The Florida Bar
FLORIDA BAR STANDING COMMITTEE ON ADVERTISING
(June 25, 2009)
(June 25, 2009)
A retired judge may not use the term “Judge” as a title on letterhead, business cards or in advertising regardless of whether the title is modified by “former” or “retired” while actively engaged in the practice of law after leaving the bench, but may accurately indicate that he or she is a “retired judge” or “former judge.”
RPC: 4-7.2(c)(1), 4-8.4(e)
Opinions: 73-27, 73-31, 75-34, ABA Formal Opinion 95-391
The Supreme Court of Florida has asked The Florida Bar to review the issue of use of the title “Judge” by retired judges in the practice of law. It has come to the Court’s attention that some attorneys who are retired judges and who are engaged in the active practice of law use the term “Judge Jane Doe (Ret.)” or otherwise identify themselves as “Judge (Ret)” on letterhead, business cards, and advertisements.
Although there are Florida ethics opinions written on the issue of use of the term “judge” by a former judge who is actively engaged in the practice of law, those opinions were written before the current lawyer advertising rules and before the creation of the Standing Committee on Advertising. For example, Florida Ethics Opinion 73-27 concludes that a lawyer who is a former municipal judge may not permit the lawyer’s telephone answering service to answer “Judge X’s office.” Similarly, Florida Ethics Opinion 73-31 determined that a former judge who is actively practicing law may not use a nameplate using “Judge X” on the lawyer’s door or desk. Florida Ethics Opinion 75-34 states that a former judge who practices law and serves as a corporate officer may not use “Judge X” on corporate stationary or let corporate employees refer to the lawyer as “Judge” when communicating with third persons.
The American Bar Association has taken a similar position, indicating that former judges should not use the titles of either “Judge” or “The Honorable” while engaged in the practice of law, including answering the telephone “Judge X’s Office,” having “Judge X” on a nameplate, or using “Judge X.” See ABA Formal Opinion 95-391 (1995). The ABA opinion cites concerns that such references are misleading, and may “exaggerate the influence the lawyer may be able to wield.”

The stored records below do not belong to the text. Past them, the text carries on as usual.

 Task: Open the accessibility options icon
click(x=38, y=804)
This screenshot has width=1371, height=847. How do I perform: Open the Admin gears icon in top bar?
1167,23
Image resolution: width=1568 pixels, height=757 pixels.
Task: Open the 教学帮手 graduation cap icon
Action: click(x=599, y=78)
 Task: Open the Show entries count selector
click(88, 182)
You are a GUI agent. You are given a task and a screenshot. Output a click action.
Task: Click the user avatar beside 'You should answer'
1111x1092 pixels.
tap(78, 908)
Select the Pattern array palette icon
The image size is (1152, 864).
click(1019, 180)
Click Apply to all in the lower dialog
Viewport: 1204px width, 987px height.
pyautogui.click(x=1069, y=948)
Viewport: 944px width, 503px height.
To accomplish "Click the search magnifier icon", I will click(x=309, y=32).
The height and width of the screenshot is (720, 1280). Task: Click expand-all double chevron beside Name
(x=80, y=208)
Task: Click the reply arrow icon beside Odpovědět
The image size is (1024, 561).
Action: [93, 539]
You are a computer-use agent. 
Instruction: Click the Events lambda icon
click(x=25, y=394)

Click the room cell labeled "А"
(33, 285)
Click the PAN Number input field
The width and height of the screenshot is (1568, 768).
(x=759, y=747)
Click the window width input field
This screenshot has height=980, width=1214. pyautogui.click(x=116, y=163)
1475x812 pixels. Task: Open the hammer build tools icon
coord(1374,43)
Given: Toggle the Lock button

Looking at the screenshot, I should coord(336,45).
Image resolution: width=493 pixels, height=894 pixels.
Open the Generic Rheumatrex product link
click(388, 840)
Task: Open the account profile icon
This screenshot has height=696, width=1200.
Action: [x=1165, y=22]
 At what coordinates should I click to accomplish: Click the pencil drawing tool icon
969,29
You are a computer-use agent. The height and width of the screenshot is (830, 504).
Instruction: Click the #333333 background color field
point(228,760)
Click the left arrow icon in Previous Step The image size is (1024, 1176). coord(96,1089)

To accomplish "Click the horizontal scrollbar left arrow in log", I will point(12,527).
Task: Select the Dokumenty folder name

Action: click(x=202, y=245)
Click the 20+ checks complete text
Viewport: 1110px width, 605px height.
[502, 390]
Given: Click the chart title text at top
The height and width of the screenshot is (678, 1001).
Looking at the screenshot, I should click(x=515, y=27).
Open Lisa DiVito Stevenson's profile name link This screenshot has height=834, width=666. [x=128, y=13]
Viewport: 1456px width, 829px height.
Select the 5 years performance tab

The Standing Committee on Advertising agrees with the Florida and ABA ethics opinions. Florida Bar rules prohibit lawyers from making false, misleading, or deceptive communications about their services, whether they are misleading by omission or commission. Rule 4-7.2(c)(1), Rules Regulating The Florida Bar. Additionally, a lawyer may not “state or imply an ability to influence improperly a government agency or official or to achieve results by means that violate the Rules of Professional Conduct or other law.” Rule 4-8.4(e), Rules Regulating The Florida Bar. The Committee is of the opinion that lawyers should not use the term “Judge” preceding their names, regardless of whether a modifier such as “former” or “retired” is used, when they are actively engaged in the practice of law after leaving the bench. Such a use is misleading, as the person is no longer a judge, and it may lead the public to believe that the person has an ability to exert improper influence in the judicial system. The Committee therefore finds it improper to use the term as a title, or to use the term in any way that states or implies that the former judge or justice has special influence. On the other hand, the Committee believes that lawyers may properly provide accurate and truthful information to the public about their prior judicial experience. For example, a former judge may include in advertisements an accurate and truthful statement that he or she is a “retired circuit judge,” “former county judge” or “former general magistrate.”